WHAT THE TASK REQUIRES = Update the listing from the line containing "Open the dialog Help question mark icon" through the line containing "Action: 158,128": write those lines out again with "Dismiss" replaced by "Remove" and everything else left as it is.

[Records from a dataset]
[Begin]

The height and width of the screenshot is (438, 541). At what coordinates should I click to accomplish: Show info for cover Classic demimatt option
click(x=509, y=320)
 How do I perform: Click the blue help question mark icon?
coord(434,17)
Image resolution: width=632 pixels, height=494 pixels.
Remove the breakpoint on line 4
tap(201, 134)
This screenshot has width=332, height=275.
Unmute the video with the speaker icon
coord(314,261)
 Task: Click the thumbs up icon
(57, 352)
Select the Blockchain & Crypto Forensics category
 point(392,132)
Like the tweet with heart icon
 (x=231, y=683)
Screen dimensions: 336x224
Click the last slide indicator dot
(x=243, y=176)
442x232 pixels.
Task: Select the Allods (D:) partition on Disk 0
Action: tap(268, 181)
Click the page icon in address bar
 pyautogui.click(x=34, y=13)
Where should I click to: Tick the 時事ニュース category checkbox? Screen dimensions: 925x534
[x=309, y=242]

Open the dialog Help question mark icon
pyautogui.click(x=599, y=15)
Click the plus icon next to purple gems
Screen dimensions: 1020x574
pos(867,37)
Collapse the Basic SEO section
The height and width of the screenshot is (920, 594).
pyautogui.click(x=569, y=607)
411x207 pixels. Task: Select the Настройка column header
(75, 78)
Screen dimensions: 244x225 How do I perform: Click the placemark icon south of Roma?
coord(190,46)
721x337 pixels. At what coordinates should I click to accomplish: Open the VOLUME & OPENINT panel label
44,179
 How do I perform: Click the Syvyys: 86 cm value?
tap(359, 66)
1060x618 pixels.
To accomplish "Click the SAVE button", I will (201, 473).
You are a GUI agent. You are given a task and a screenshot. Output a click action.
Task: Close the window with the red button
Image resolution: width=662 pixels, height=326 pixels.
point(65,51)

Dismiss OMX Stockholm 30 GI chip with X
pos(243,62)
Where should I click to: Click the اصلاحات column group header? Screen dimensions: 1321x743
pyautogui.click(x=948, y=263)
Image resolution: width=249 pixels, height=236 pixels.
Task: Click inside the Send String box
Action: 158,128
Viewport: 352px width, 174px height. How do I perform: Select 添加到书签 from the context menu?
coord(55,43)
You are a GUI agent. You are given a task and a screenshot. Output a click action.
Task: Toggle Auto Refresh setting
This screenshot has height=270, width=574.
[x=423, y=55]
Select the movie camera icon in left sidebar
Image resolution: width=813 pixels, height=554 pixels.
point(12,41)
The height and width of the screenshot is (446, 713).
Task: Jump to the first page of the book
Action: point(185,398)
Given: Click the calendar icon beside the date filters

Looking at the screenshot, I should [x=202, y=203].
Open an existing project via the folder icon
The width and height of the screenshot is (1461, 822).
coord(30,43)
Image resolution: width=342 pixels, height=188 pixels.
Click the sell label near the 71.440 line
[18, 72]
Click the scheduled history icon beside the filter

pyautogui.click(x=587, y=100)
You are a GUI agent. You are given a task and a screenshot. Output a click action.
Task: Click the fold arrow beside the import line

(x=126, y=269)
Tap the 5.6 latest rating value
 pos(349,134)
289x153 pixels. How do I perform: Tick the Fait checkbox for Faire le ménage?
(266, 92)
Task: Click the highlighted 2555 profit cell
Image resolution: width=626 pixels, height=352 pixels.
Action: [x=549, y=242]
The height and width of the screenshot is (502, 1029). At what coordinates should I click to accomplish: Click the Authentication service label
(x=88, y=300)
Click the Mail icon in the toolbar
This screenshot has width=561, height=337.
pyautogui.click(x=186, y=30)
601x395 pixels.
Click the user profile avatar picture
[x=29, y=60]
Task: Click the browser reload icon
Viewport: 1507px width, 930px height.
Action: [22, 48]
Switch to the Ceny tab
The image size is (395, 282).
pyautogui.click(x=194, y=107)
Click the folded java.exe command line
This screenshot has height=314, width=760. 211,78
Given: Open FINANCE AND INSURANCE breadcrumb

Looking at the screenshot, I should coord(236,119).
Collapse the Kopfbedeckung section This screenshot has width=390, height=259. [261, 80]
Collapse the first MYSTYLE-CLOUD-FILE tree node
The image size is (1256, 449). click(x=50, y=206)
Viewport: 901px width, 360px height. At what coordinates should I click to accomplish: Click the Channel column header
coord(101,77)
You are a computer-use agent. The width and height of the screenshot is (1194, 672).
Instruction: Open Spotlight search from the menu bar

[End]

ANSWER =
Open the dialog Help question mark icon
pyautogui.click(x=599, y=15)
Click the plus icon next to purple gems
Screen dimensions: 1020x574
pos(867,37)
Collapse the Basic SEO section
The height and width of the screenshot is (920, 594).
pyautogui.click(x=569, y=607)
411x207 pixels. Task: Select the Настройка column header
(75, 78)
Screen dimensions: 244x225 How do I perform: Click the placemark icon south of Roma?
coord(190,46)
721x337 pixels. At what coordinates should I click to accomplish: Open the VOLUME & OPENINT panel label
44,179
 How do I perform: Click the Syvyys: 86 cm value?
tap(359, 66)
1060x618 pixels.
To accomplish "Click the SAVE button", I will (201, 473).
You are a GUI agent. You are given a task and a screenshot. Output a click action.
Task: Close the window with the red button
Image resolution: width=662 pixels, height=326 pixels.
point(65,51)

Remove OMX Stockholm 30 GI chip with X
pos(243,62)
Where should I click to: Click the اصلاحات column group header? Screen dimensions: 1321x743
pyautogui.click(x=948, y=263)
Image resolution: width=249 pixels, height=236 pixels.
Task: Click inside the Send String box
Action: 158,128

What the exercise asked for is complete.